- _GIVEN PASSAGE_

=== Begin Enclosure ===

Sources of error in epidemiological studies
In an epidemiological study we usually want to measure the proportion of people with a particular characteristic or identify the association between an exposure and an outcome. To do this we have to recruit individuals into the study, measure their exposure and/or outcome status and then, if appropriate, calculate a measure of association between the exposure and outcome. We also want the results we obtain to be as close to the truth as possible. (Note that, although we will discuss error in the context of exposure and disease, when we talk about an exposure we mean anything from a gene to a particular behaviour, and the outcome need not be a disease but could be any health-related state.)
As you will discover, there are dozens of different names that have been given to the kinds of error that can occur in epidemiological studies. Fortunately, in practice, all types of error can be classified into one of two main areas: they relate either to the selection of participants for study or comparison, or to the measurement of exposure and/or outcome. These errors can in turn be either random or systematic. Random error or poor precision is the divergence, by chance alone, of a measurement from the true value. Systematic error occurs when measurements differ from the truth in a non-random way.
We will now discuss the main types of both selection and measurement error in more detail and will also consider the effects that they may have on the results of a study. Remember that in practice it is impossible to eliminate all error and the most important thing is therefore to consider the likely practical effects of any remaining error.
Selection bias
Depending on how we select subjects for our study, and how many we select, we can introduce both random and systematic sampling errors into our study. As you saw in the previous chapter, even if the people selected for a study are generally representative of the population that we wish to learn about (the target population), we may still get the wrong result just because of random sampling error, i.e. by chance, and this is especially likely when we take only a small sample. In contrast, the example in Box 7.1 shows how the results of even a large study can be biased if the sample of people selected for the study systematically differ from the population that we wish to learn about in some way.
Selection bias occurs when there is a systematic difference between the people who are included in a study and those who are not, or when study and comparison groups are selected inappropriately or using different criteria. Unlike random sampling error, we cannot reduce selection bias by simply increasing the size of the study sample – the problem persists no matter how large the sample.
The issue of selection bias is a major problem in simple descriptive studies such as prevalence surveys. If the sample of people included in the survey is not representative of the wider population the results of the survey can be very wrong, as the Literary Digest found in their biased opinion poll which under-represented the views of poorer Americans. In analytic studies, selection bias can add to the differences between groups being compared, thereby moving them further from the ideal of complete exchangeability that we discussed in Chapter 4. This will potentially lead to biased measures of association (OR, RR, AR or PAR). It is a particular concern in case–control studies because the participants are recruited as two separate groups and it can be difficult to ensure that the final control group makes an appropriate comparison group for the cases.

=== End Enclosure ===

- _USING THE INFORMATION_
1 – In the passage on sources of error in epidemiological studies, how would you translate "Systematic error occurs when measurements differ from the truth in a non-random way." into Spanish?
2 – Pick up the passage on sources of error in epidemiological studies after its final sentence and carry it forward.

- _DATA SEGMENT_
=== Begin Enclosure ===

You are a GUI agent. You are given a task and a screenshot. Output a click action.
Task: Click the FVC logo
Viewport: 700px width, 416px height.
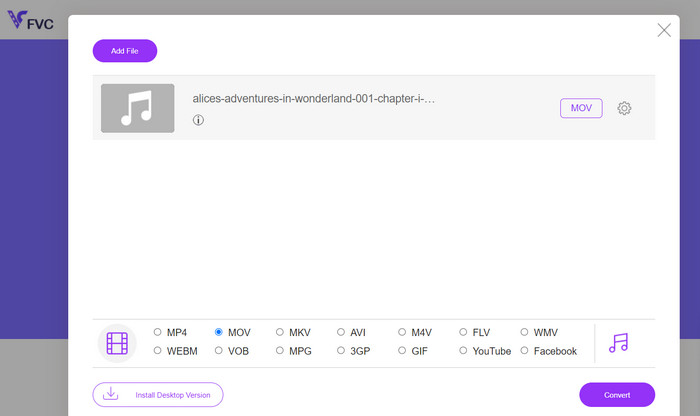[x=30, y=21]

=== End Enclosure ===

- _RESULTS OF THE EXERCISE_
1 – El error sistemático se produce cuando las mediciones difieren de la verdad de forma no aleatoria.

2 –
A similar problem can arise in cohort studies when the exposed and unexposed groups are recruited separately, for example when the exposed group comprises workers in a particular occupation or military group and a separate unexposed group has to be identified for comparison. However, in many cohort studies, such as the Framingham and Nurses’ Health studies that we discussed in Chapter 4, we recruit a single group of participants and then classify them according to their exposure. In this situation the question of how individuals were recruited is usually less important in terms of the validity of the study results (what is often called internal validity). However, it can influence the generalisability or external validity of the findings because they may apply only to the sorts of people who took part. In some situations, however, selection bias (at the point of recruitment) can also bias the effect estimates from a cohort study. As an example, consider a cohort study examining the effect of children’s socioeconomic status (SES) on their risk of injury. If the families of lowest SES are more likely to refuse to participate, then this group may be under-represented in the total cohort. In this situation, measurement of the risk of injury within the low SES group and comparisons with those of higher SES should still be accurate; the low SES group will just be smaller than it might have been had more low SES families participated. If, however, those families of lower SES who refuse to take part are also those whose children are at highest risk of injury, i.e. if participation is associated with both the exposure (SES) and the outcome (injury), then the study will underestimate the true amount of injury in this group. It will then also underestimate the effect of low SES on injury risk because the really high-risk children in that group were not included.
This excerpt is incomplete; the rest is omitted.